Victor Amadeus was trying to buy time to switch alliances and to get Spain, the Emperor, William III, the Protestant Swiss cantons and the Waldensian troops on his side in exchange for freedom of worship in their valleys according to their old privileges. On 9 May, he granted Catinat's demand for passage through Savoyard territory, but was also withdrawing his soldiers from the Waldensian valleys and secretly preparing his capital for a French siege. Catinat realised the duke was trying to betray him, advanced his army further, and on 20 May, acting on fresh orders of the French king, demanded that Victor Amadeus hand over the citadel of Turin and the fort of Verrua. The duke responded that he would, but again tried to buy more time.

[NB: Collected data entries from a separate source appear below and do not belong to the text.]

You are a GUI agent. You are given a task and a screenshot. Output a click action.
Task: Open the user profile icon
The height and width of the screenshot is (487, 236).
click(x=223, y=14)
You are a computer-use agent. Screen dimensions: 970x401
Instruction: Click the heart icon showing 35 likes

On 28 May he signed a truce with the Waldensian rebels, and made plans for a joint attack on the French invaders. On 3 June, he concluded an alliance with Spain through Fuensalida, the Spanish governor of Milan. On 4 June, he formed an alliance with the Emperor through his Imperial envoys. The same day, he formally declared war on France to French ambassador Rébenac in Turin, which was received with enthusiastic support from his notables at the ducal palace. Savoy formally joined the League of Augsburg against France. Also on 4 June, Victor Amadeus II recalled the Waldensians from abroad back home to Piedmont; the vast majority did indeed return to their valleys in northwestern Italy.

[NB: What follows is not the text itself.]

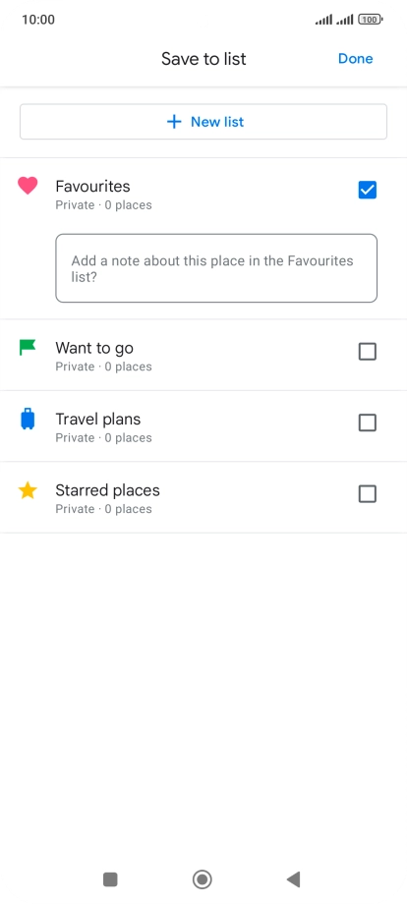Select the Travel plans list label
This screenshot has width=407, height=904.
click(98, 420)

Duke Victor Amadeus's June 1690 defection to the League of Augsburg effectively put an end to the Savoyard–Waldensian wars, as the duchy once again tolerated the presence of Protestant subjects on its territory, and protected them against the persecuting French troops invading Piedmont.

== Aftermath ==
It was not until 23 May 1694 that the duke officially annulled the 1686 edicts of persecution with the Edict of Reintegration, allowing the Waldensians to live undisturbed in their old places of residence. This was not to last long, however. On 29 June 1696, Savoy concluded a separate peace with France, under the conditions that the Val Perouse would become Savoyard territory only if no Protestants were allowed to live in it, and all Reformed Christians born in France would be expelled from the Duchy of Savoy-Piedmont. Two years later, on 1 July 1698, Victor Amadeus issued an edict expelling all French-born Protestants from Savoy-Piedmont, which forced about 3,000 of them to leave the Waldensian valleys over the next two months.